*Problem statement*
Copy out every line of the data below word for word, changing nothing.

╭──

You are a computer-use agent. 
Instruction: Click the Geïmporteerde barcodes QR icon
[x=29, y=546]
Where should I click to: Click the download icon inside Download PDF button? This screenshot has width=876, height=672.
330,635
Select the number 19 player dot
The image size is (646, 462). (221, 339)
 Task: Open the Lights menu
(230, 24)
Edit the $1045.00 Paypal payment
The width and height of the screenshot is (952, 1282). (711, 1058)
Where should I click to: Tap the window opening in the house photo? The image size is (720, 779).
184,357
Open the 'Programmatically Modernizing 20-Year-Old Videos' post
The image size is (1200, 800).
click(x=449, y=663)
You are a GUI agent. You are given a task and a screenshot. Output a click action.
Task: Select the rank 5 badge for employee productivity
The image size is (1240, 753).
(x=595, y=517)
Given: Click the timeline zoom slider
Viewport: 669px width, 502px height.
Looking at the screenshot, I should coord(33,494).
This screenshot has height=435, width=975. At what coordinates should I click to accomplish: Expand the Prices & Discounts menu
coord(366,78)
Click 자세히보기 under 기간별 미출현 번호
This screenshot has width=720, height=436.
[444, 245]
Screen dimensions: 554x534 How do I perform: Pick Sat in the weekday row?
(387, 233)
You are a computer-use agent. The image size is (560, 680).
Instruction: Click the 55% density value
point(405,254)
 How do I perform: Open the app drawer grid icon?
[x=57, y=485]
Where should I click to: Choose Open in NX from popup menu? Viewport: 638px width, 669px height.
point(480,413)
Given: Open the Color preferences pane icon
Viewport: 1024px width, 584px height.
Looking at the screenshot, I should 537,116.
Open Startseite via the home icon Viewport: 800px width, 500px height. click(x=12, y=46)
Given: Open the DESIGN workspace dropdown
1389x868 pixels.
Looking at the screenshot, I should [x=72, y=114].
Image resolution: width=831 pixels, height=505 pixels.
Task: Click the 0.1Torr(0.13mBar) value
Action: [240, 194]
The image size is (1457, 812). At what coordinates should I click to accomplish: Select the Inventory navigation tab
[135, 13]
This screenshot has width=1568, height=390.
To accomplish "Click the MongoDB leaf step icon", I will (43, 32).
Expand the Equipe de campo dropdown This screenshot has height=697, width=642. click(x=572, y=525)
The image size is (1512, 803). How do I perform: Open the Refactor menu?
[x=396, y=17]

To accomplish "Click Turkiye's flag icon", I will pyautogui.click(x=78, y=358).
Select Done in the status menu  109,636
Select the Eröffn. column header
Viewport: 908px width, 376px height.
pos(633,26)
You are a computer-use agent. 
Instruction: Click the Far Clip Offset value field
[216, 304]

╰──

*Exercise answer*
You are a computer-use agent. 
Instruction: Click the Geïmporteerde barcodes QR icon
[x=29, y=546]
Where should I click to: Click the download icon inside Download PDF button? This screenshot has width=876, height=672.
330,635
Select the number 19 player dot
The image size is (646, 462). (221, 339)
 Task: Open the Lights menu
(230, 24)
Edit the $1045.00 Paypal payment
The width and height of the screenshot is (952, 1282). (711, 1058)
Where should I click to: Tap the window opening in the house photo? The image size is (720, 779).
184,357
Open the 'Programmatically Modernizing 20-Year-Old Videos' post
The image size is (1200, 800).
click(x=449, y=663)
You are a GUI agent. You are given a task and a screenshot. Output a click action.
Task: Select the rank 5 badge for employee productivity
The image size is (1240, 753).
(x=595, y=517)
Given: Click the timeline zoom slider
Viewport: 669px width, 502px height.
Looking at the screenshot, I should coord(33,494).
This screenshot has height=435, width=975. At what coordinates should I click to accomplish: Expand the Prices & Discounts menu
coord(366,78)
Click 자세히보기 under 기간별 미출현 번호
This screenshot has width=720, height=436.
[444, 245]
Screen dimensions: 554x534 How do I perform: Pick Sat in the weekday row?
(387, 233)
You are a computer-use agent. The image size is (560, 680).
Instruction: Click the 55% density value
point(405,254)
 How do I perform: Open the app drawer grid icon?
[x=57, y=485]
Where should I click to: Choose Open in NX from popup menu? Viewport: 638px width, 669px height.
point(480,413)
Given: Open the Color preferences pane icon
Viewport: 1024px width, 584px height.
Looking at the screenshot, I should 537,116.
Open Startseite via the home icon Viewport: 800px width, 500px height. click(x=12, y=46)
Given: Open the DESIGN workspace dropdown
1389x868 pixels.
Looking at the screenshot, I should [x=72, y=114].
Image resolution: width=831 pixels, height=505 pixels.
Task: Click the 0.1Torr(0.13mBar) value
Action: [240, 194]
The image size is (1457, 812). At what coordinates should I click to accomplish: Select the Inventory navigation tab
[135, 13]
This screenshot has width=1568, height=390.
To accomplish "Click the MongoDB leaf step icon", I will (43, 32).
Expand the Equipe de campo dropdown This screenshot has height=697, width=642. click(x=572, y=525)
The image size is (1512, 803). How do I perform: Open the Refactor menu?
[x=396, y=17]

To accomplish "Click Turkiye's flag icon", I will pyautogui.click(x=78, y=358).
Select Done in the status menu  109,636
Select the Eröffn. column header
Viewport: 908px width, 376px height.
pos(633,26)
You are a computer-use agent. 
Instruction: Click the Far Clip Offset value field
[216, 304]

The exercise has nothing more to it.